Urlaubsvereinbarung auch bei Dienstfreistellung notwendig
Urlaub ist als bezahlte Freistellung von der Arbeitspflicht zu Erholungszwecken definiert. Der konkrete Verbrauch des Urlaubs ist im Einvernehmen zwischen Dienstnehmer und Dienstgeber zu vereinbaren. Der Oberste Gerichtshof (OGH) beschäftigte sich bereits mehrmals mit dem Urlaubsverbrauch während der Kündigungsfrist bzw. der Dienstfreistellung.
In einer aktuellen Entscheidung (OGH 24.03.2021, 9 ObA21/21k) ging es um die Frage, ob eine Dienstnehmerin zum Verbrauch ihres Urlaubsanspruchs während der Dienstfreistellung auch ohne Urlaubsvereinbarung verpflichtet war.

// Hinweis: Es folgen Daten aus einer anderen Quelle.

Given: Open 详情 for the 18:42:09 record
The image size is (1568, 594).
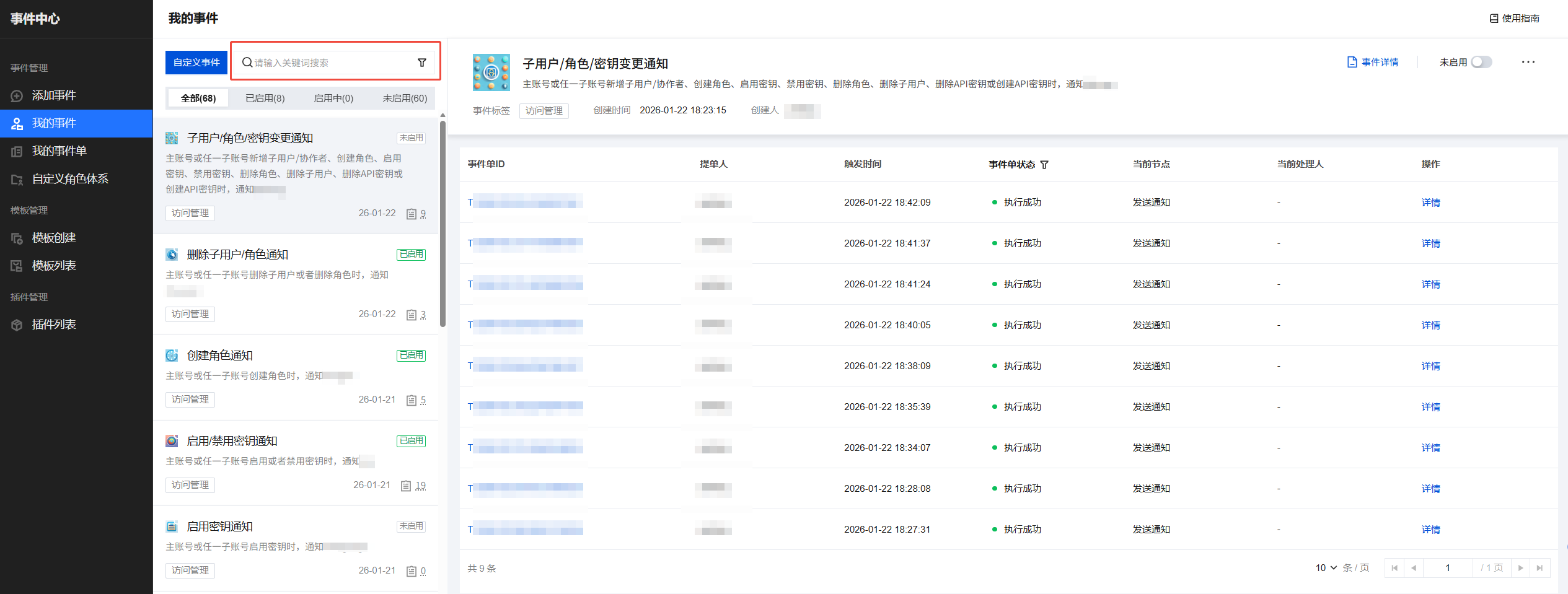Looking at the screenshot, I should [1430, 203].
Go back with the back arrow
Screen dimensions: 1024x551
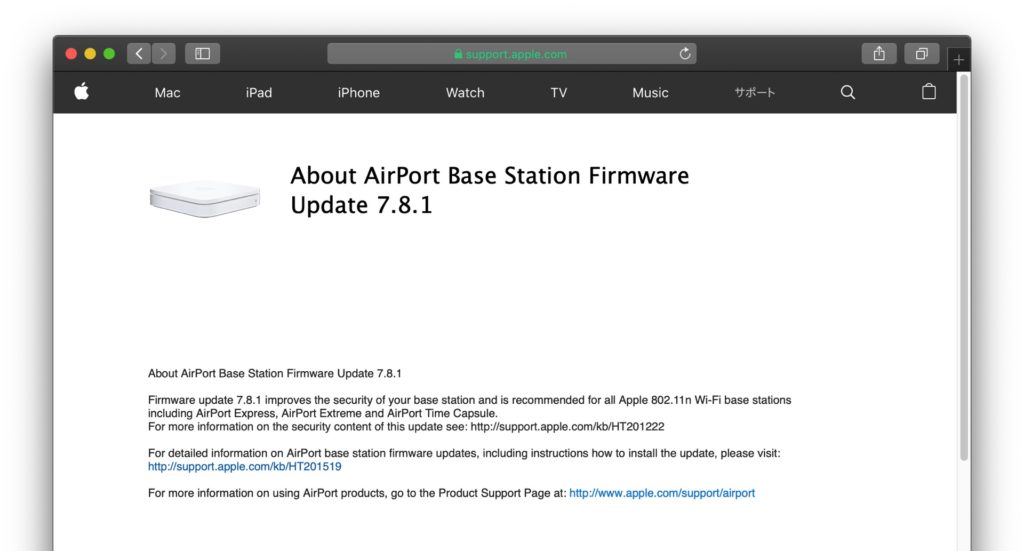tap(139, 54)
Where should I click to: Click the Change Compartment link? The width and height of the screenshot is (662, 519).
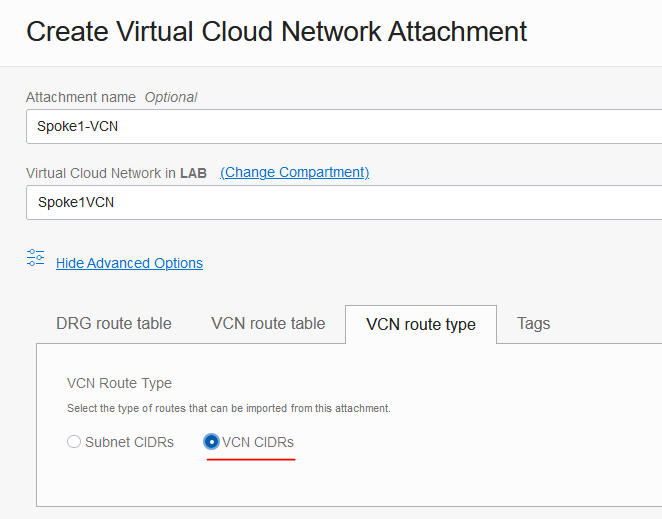[x=294, y=172]
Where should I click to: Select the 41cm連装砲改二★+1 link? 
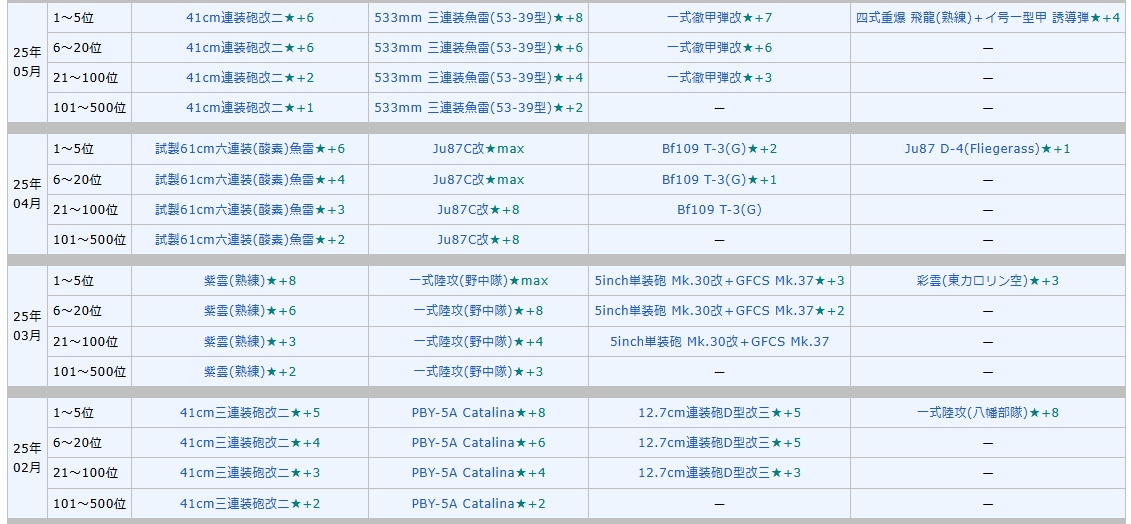pos(249,108)
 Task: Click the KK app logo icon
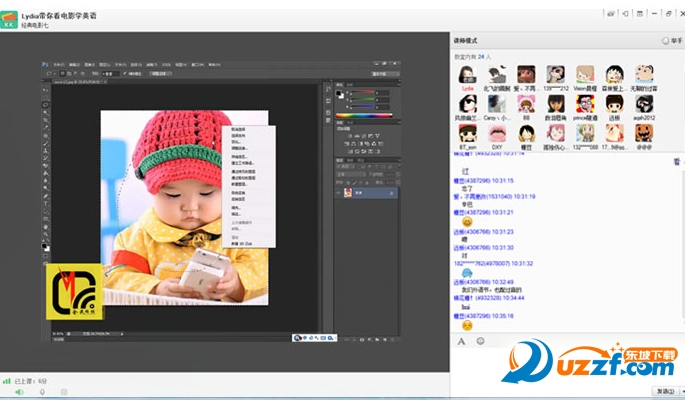(x=9, y=20)
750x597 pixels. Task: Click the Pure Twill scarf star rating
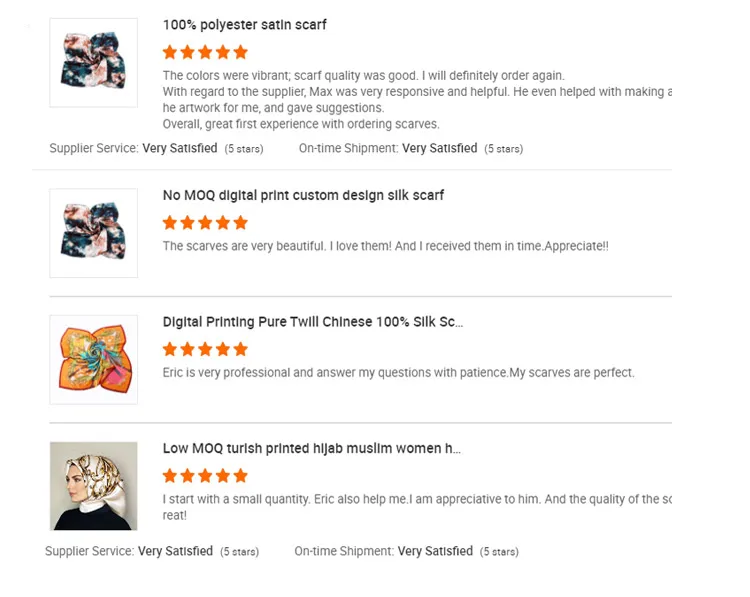click(x=205, y=349)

Die Klägerin stand vom 1.5.2019 bis 30.4.2020 in einem befristeten Dienstverhältnis zur Beklagten. Sie wurde aber ab 4.12.2019 für knapp 5 Monate vom Dienst freigestellt. Nachdem die Klägerin zu diesem Zeitpunkt noch 14 unverbrauchte Urlaubstage hatte, wurde ihr durch den Dienstgeber angeboten, diese während der Dienstfreistellung zu verbrauchen. Die Klägerin lehnte dieses Angebot ab, und begehrte mit ihrer Klage die Zahlung der Urlaubsersatzleistung für die 14 Tage.
Sowohl das Erstgericht als auch das Berufungsansicht teilten die Ansicht der Klägerin und gaben dem Klagebegehren auf Zahlung der Urlaubsersatzleistung im Ausmaß von 14 Tagen statt. Der OGH bestätigte diese Rechtsansicht, indem er die außerordentliche Revision mangels einer Rechtsfrage von erheblicher Bedeutung zurückwies.
Der Ansicht des OGH zufolge besteht nämlich bereits nach ständiger Rechtsprechung keine Obliegenheit des Dienstnehmers, den Urlaub während einer längeren Kündigungsfrist zu verbrauchen. Eine solche Obliegenheit kann sich insbesondere nur im Fall einer Verletzung der Treuepflicht oder eines Rechtsmissbrauchs ergeben. Dabei hat zwischen den Interessen des Dienstnehmers und des Dienstgebers eine Interessenabwägung stattzufinden. Ein Rechtsmissbrauch ist nur dann anzunehmen, wenn zwischen den vom Handelnden verfolgten Interessen und den beeinträchtigten Interessen ein krasses Missverhältnis herrscht. Im Rahmen einer einzelfallbezogenen Gesamtbeurteilung sind die Dauer der Freistellung, die Anzahl der Urlaubstage, das Verhalten des Dienstnehmers während der Freistellung, die Erholungsmöglichkeit des Dienstnehmers und das Urlaubsverhalten in der Vergangenheit einzubeziehen.
Im konkreten Fall erkannte der OGH kein rechtsmissbräuchliches Verhalten der Klägerin. Er berücksichtigte im Zuge der Gesamtbeurteilung vor allem, das betreuungs- und schulpflichtige Kind der Klägerin und die massiv eingeschränkte Urlaubsgestaltung wegen des in der Zeit der Dienstfreistellung eingesetzten ersten „Lockdowns“. Der Klägerin gebührte daher die volle Urlaubsersatzleistung.
Zusammengefasst wird ein rechtsmissbräuchliches Verhalten erst bei einem krassen Missverhältnis zwischen den Interessen des Dienstnehmers und des Dienstgebers angenommen. Darüber hinaus muss der Dienstgeber den Rechtsmissbrauch und damit auch die Erholungsmöglichkeit des Dienstnehmers beweisen – was in der Praxis oft schwierig sein wird. Daher ist es ratsam, nicht wie im vorliegenden Fall zuerst die Dienstfreistellung auszusprechen und erst dann dem Dienstnehmer den Verbrauch des Urlaubs anzubieten, sondern die Dienstfreistellung vom Abschluss einer Urlaubsvereinbarung abhängig zu machen.